Print the part of the data that opens with the line containing "Toggle reader view in the address bar" and closes with the line containing "Action: pyautogui.click(x=70, y=188)", keeping every line identical.

Material to process —
** Start **

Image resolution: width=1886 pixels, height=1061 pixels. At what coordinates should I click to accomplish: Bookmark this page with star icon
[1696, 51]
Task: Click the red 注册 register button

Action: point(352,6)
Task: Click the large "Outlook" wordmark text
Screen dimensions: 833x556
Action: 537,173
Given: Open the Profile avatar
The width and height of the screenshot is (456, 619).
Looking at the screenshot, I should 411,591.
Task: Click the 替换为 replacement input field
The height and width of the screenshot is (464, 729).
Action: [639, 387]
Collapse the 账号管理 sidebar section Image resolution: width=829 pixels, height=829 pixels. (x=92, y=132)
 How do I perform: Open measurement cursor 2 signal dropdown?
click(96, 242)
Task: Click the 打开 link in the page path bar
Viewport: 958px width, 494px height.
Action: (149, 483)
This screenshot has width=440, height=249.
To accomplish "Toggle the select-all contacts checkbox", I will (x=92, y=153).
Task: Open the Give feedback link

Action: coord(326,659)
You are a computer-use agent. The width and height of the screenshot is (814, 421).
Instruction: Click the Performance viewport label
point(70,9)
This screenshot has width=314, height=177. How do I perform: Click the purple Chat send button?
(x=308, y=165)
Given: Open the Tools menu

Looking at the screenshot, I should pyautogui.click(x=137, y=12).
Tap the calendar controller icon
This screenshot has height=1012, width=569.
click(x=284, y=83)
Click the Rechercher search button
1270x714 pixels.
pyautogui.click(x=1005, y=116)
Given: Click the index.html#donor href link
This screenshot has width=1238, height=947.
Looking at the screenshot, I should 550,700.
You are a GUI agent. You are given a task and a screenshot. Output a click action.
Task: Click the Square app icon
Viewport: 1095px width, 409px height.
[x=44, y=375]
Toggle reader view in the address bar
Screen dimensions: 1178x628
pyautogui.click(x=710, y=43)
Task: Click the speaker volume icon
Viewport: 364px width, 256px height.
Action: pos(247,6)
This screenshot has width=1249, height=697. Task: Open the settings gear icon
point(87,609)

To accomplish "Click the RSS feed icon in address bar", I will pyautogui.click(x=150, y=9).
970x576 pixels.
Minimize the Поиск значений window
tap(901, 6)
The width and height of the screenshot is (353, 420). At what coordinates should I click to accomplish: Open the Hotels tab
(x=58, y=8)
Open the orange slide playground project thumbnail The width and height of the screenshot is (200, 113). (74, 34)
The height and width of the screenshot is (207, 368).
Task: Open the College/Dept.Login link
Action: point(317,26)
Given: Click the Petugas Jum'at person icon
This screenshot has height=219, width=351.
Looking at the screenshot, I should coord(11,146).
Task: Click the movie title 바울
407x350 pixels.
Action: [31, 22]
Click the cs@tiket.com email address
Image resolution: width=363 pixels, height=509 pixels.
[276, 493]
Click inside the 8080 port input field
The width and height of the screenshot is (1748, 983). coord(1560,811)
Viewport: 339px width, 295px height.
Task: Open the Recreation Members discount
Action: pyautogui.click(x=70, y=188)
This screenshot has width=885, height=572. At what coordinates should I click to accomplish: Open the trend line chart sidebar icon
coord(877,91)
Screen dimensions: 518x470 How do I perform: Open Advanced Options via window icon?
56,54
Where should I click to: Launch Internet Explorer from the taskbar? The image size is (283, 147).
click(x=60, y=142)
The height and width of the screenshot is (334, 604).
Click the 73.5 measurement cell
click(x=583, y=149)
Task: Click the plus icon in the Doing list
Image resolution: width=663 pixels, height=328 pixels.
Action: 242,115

** End **

Problem solution —
Toggle reader view in the address bar
Screen dimensions: 1178x628
pyautogui.click(x=710, y=43)
Task: Click the speaker volume icon
Viewport: 364px width, 256px height.
Action: pos(247,6)
This screenshot has width=1249, height=697. Task: Open the settings gear icon
point(87,609)

To accomplish "Click the RSS feed icon in address bar", I will pyautogui.click(x=150, y=9).
970x576 pixels.
Minimize the Поиск значений window
tap(901, 6)
The width and height of the screenshot is (353, 420). At what coordinates should I click to accomplish: Open the Hotels tab
(x=58, y=8)
Open the orange slide playground project thumbnail The width and height of the screenshot is (200, 113). (74, 34)
The height and width of the screenshot is (207, 368).
Task: Open the College/Dept.Login link
Action: point(317,26)
Given: Click the Petugas Jum'at person icon
This screenshot has height=219, width=351.
Looking at the screenshot, I should coord(11,146).
Task: Click the movie title 바울
407x350 pixels.
Action: [31, 22]
Click the cs@tiket.com email address
Image resolution: width=363 pixels, height=509 pixels.
[276, 493]
Click inside the 8080 port input field
The width and height of the screenshot is (1748, 983). coord(1560,811)
Viewport: 339px width, 295px height.
Task: Open the Recreation Members discount
Action: pyautogui.click(x=70, y=188)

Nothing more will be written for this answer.